Material for the task —
──────────
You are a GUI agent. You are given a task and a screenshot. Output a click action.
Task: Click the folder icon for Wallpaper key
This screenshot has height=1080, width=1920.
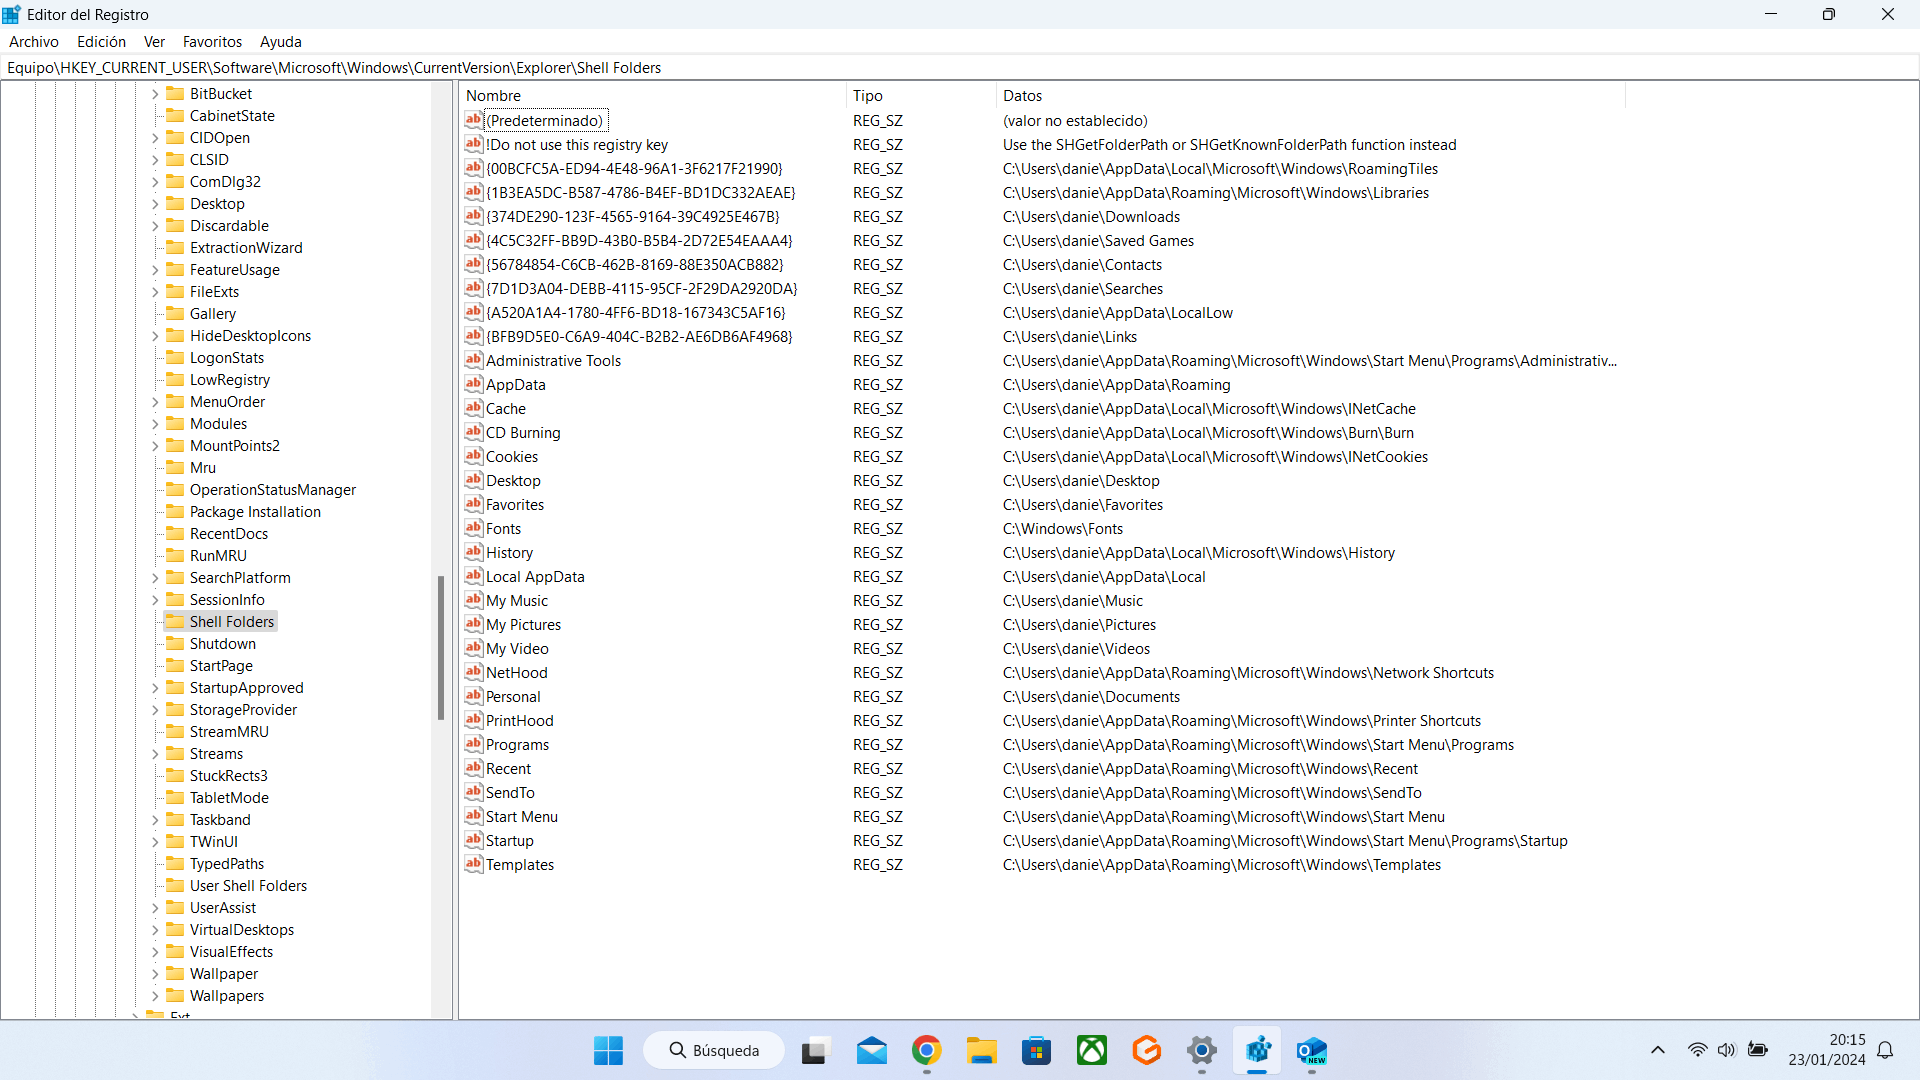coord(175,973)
──────────
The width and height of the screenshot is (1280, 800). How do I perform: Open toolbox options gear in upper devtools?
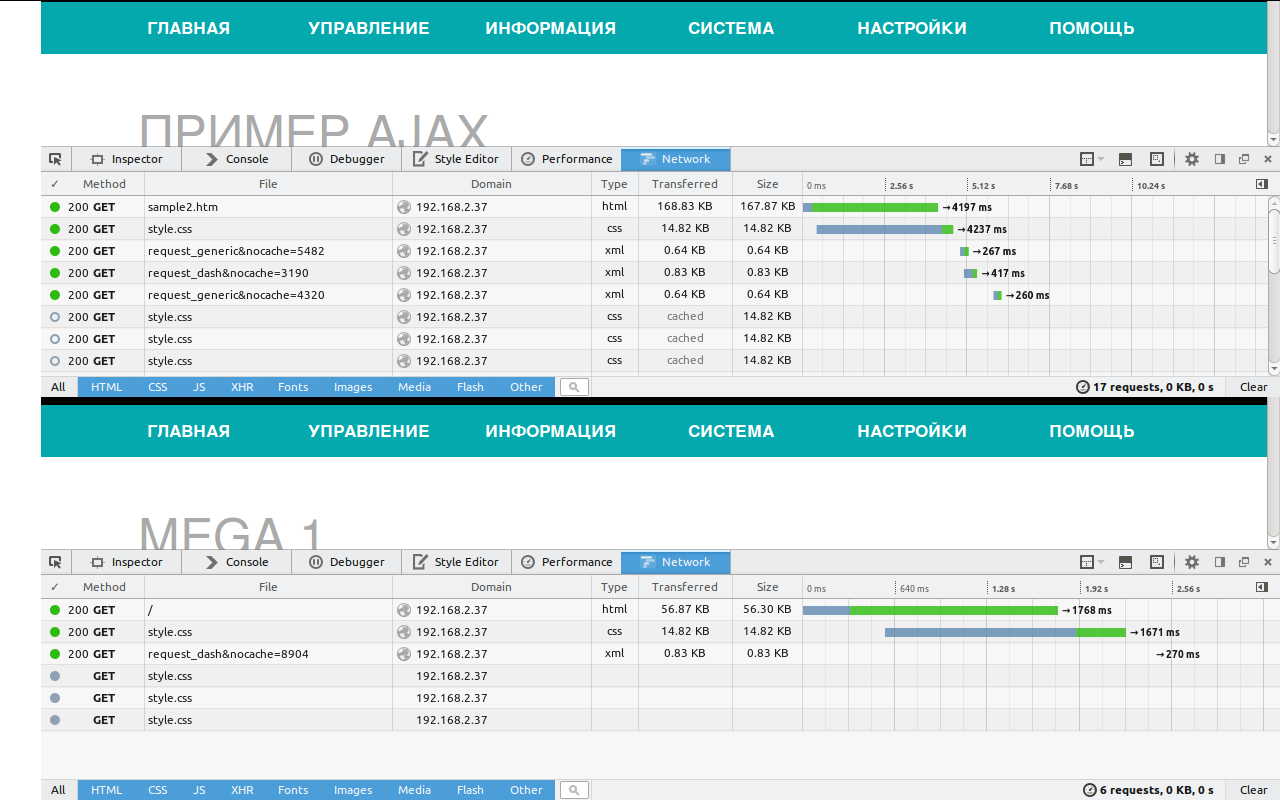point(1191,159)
──────────
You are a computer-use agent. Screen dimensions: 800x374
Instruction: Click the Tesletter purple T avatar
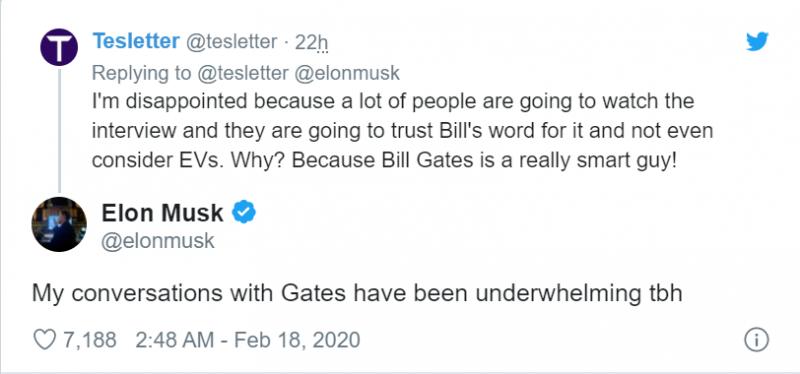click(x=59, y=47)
──────────
Requirement —
Starting with the line that contains "You are a computer-use" and continuing through the line that contains "click(x=59, y=47)", set down those items word for word. Omit the pictures from your answer.

Exercise result —
You are a computer-use agent. Screen dimensions: 800x374
Instruction: Click the Tesletter purple T avatar
click(x=59, y=47)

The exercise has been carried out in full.